A. Caron.- C. Lagarde, la ministre de l'Economie, est l'invitée d'EUROPE 1 ce matin. Bonjour C. Lagarde.

Bonjour.

Et merci d'être avec nous. On a beaucoup de questions à vous poser ce matin sur les bonus, évidemment ceux de BNP-Paribas en particulier ; on parlera aussi de cette réunion aujourd'hui à Matignon à laquelle les banquiers ont été conviée, ou plutôt convoquée, à quoi va servir ce rendez-vous, juste pour la forme, pour l'image, ou bien est-ce que des consignes particulières vont être données ; et puis, comment réagissez-vous à cette nouvelle affaire de délité d'initié qui touche cette fois la Société Générale. Vous nous répondrez dans quelques minutes, C. Lagarde. (.../...) Notre invitée ce matin est donc la ministre de l'Economie, C. Lagarde. BNP-Paribas a provisionné un milliard d'euros pour les bonus de ses traders. C. Lagarde, vous êtes choquée ?

Vous savez, je condamne tous les excès et les excès excèdent les Français et c'est bien normal. Voilà pour le principe. Maintenant, ça ne veut pas dire pour autant qu'il faut condamner tous les bonus, et il faut surtout regarder très attentivement la manière dont les banques françaises se comportent par rapport aux banques étrangères, parce que toute cette affaire est une affaire internationale.
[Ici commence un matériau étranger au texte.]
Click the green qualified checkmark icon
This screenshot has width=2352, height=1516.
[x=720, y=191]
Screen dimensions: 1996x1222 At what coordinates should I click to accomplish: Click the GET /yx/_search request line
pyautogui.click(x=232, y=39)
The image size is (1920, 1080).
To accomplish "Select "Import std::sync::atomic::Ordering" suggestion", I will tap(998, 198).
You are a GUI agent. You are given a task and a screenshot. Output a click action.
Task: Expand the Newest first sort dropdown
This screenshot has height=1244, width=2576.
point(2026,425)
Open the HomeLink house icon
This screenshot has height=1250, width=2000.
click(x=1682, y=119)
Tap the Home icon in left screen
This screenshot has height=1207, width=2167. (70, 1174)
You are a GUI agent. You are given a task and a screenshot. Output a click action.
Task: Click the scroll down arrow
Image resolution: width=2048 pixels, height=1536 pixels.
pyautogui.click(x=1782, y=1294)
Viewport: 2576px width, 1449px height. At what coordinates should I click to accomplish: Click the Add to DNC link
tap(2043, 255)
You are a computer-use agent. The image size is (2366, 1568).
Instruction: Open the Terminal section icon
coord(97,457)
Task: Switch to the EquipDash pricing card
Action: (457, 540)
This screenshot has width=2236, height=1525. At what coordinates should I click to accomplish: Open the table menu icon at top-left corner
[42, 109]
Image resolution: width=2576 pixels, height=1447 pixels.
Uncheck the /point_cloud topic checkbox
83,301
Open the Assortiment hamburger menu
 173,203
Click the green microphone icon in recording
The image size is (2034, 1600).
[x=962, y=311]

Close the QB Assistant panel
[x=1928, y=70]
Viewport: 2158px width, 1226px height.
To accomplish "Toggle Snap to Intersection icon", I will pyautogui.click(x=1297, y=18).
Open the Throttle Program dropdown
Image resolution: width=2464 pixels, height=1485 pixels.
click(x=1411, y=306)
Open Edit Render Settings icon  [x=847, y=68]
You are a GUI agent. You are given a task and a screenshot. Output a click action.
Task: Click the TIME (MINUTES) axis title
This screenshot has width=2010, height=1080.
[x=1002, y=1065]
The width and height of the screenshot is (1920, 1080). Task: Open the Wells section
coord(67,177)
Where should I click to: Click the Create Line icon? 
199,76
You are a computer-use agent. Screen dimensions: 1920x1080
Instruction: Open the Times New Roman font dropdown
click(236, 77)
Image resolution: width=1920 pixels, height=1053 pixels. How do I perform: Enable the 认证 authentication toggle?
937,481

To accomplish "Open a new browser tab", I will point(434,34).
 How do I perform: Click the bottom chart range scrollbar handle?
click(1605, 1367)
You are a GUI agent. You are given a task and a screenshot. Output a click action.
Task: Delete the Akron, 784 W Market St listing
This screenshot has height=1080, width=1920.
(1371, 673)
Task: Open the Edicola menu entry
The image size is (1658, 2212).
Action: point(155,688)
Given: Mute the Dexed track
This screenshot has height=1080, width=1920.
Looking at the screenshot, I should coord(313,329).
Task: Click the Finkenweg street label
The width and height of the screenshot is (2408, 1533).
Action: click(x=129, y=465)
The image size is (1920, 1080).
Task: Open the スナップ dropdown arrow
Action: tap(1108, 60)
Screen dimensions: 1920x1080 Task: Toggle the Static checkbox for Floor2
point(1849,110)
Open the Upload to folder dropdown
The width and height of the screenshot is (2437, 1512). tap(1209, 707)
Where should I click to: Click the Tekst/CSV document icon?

La finance avec ses excès, avec ses dérives, avec ses défaillances, a impacté toutes les économies du monde sur toutes les scènes internationales. De la même manière, elle est en train de se redresser, tout le monde en est content, mais il faut évidemment qu'elle ne retombe pas dans les mêmes excès que ceux qui nous on fait souffrir considérablement et qui affectent encore aujourd'hui et l'économie et le social en France comme ailleurs. Mais il ne faut pas se tromper de combat. Le combat qui a été mené par l'Europe, en particulier sous la présidence française et à l'initiative du président de la République, il faut continuer à le mener et il faut continuer à le mener en particulier à Pittsburgh, parce que si on raisonne en franco-français et si on dit « interdisons les bonus, mettons des plafonds, mettons des barrières », qu'est-ce qui va se passer ? Les meilleures équipes de traders qui continuent à faire leur métier, ils iront tout simplement s'installer ailleurs.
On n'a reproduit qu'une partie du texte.